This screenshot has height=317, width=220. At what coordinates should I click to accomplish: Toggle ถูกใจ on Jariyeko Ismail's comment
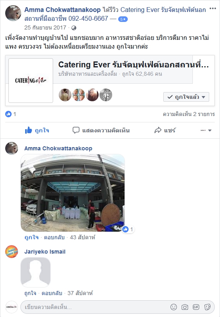[x=30, y=293]
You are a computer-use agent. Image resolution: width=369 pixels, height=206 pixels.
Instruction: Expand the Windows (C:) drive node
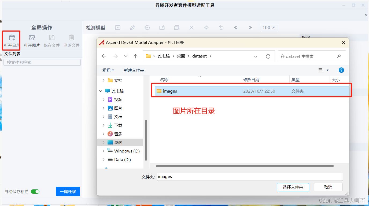[104, 151]
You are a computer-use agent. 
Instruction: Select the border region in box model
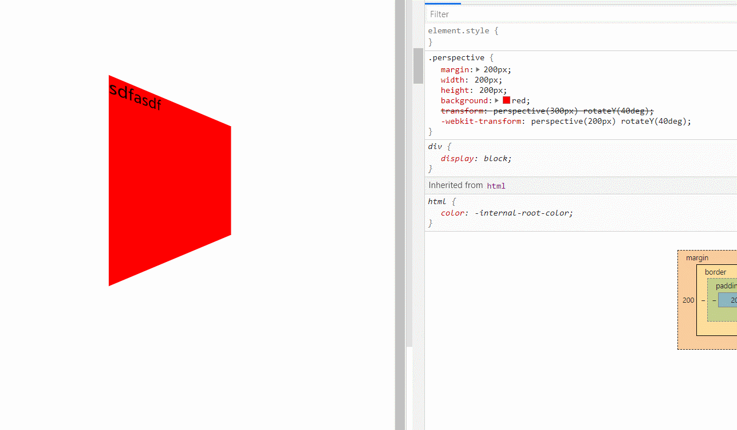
•••
WORK ITEM —
Return every line in the listing that contains the word "agent".

TASK RESPONSE —
You are a computer-use agent. Image resolution: width=369 pixels, height=206 pixels.
You are a computer-use agent. 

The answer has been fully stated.